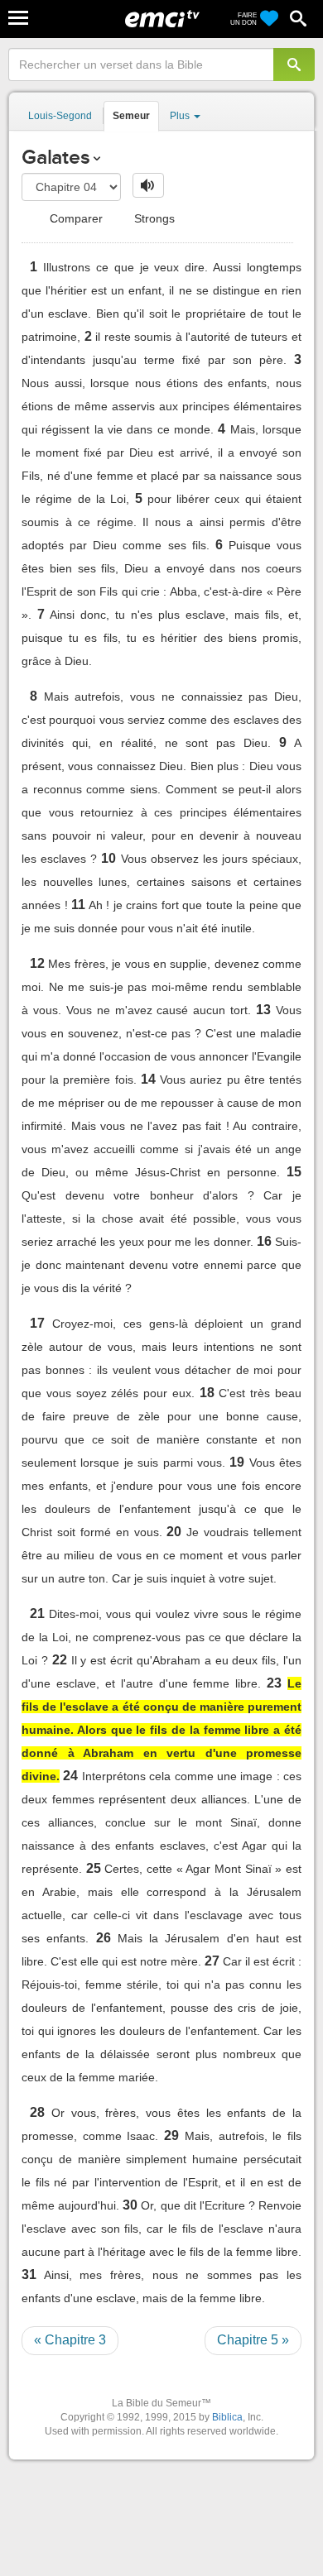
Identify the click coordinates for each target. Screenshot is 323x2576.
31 (29, 2274)
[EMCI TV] (162, 20)
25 (93, 1868)
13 (263, 1010)
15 (294, 1172)
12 (37, 963)
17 (37, 1323)
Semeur (131, 116)
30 (130, 2205)
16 (264, 1241)
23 (274, 1683)
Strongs (153, 218)
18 (207, 1393)
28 (37, 2112)
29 (171, 2135)
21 (37, 1613)
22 (59, 1660)
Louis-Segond (60, 116)
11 (78, 905)
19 (236, 1462)
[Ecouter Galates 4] (148, 185)
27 (212, 1961)
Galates (55, 157)
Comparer (74, 218)
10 (108, 858)
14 (148, 1079)
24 (70, 1776)
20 (173, 1532)
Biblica (227, 2417)
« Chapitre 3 (70, 2340)
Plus (181, 116)
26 (103, 1938)
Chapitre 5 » (253, 2340)
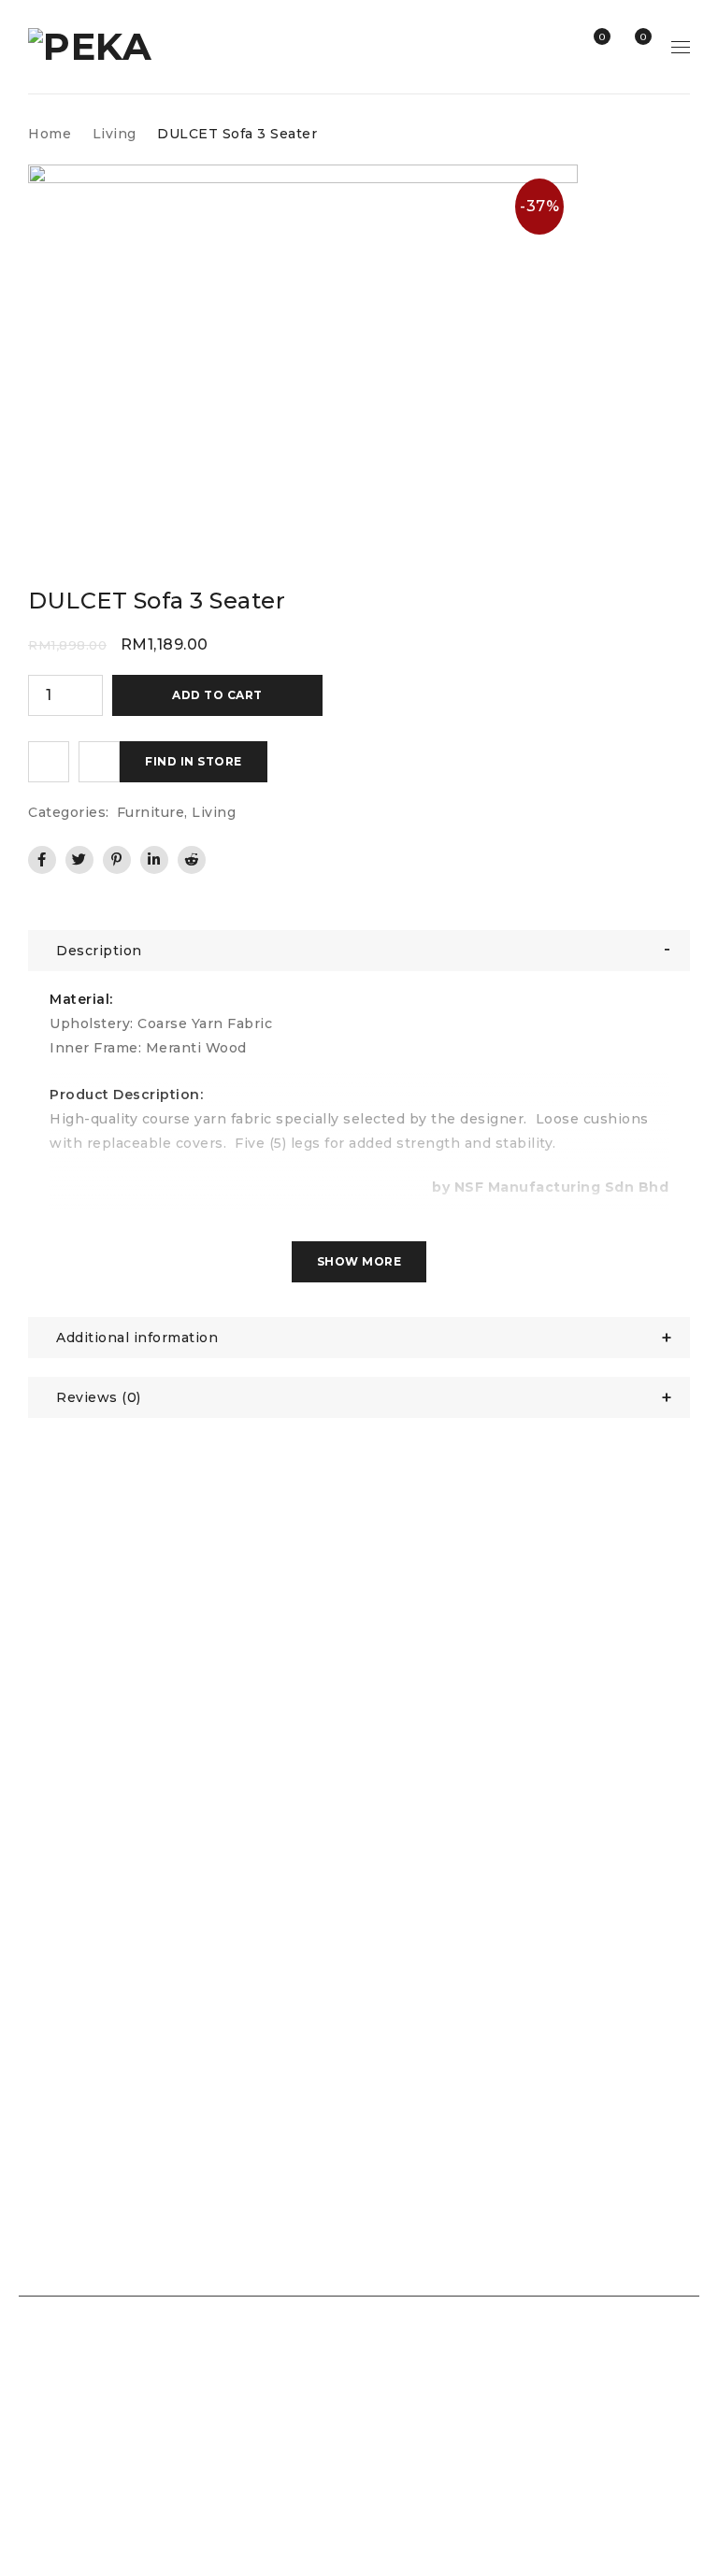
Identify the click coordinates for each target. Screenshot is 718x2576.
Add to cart (217, 695)
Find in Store (193, 761)
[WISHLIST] (48, 761)
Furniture (151, 812)
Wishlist (600, 37)
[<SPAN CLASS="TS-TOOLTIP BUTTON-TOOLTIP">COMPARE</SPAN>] (99, 761)
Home (49, 133)
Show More (359, 1261)
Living (114, 133)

* _Work order_: Please work out how many lines of the listing contain the string "Identify", and answer with the number only.

* _Expected answer_: 2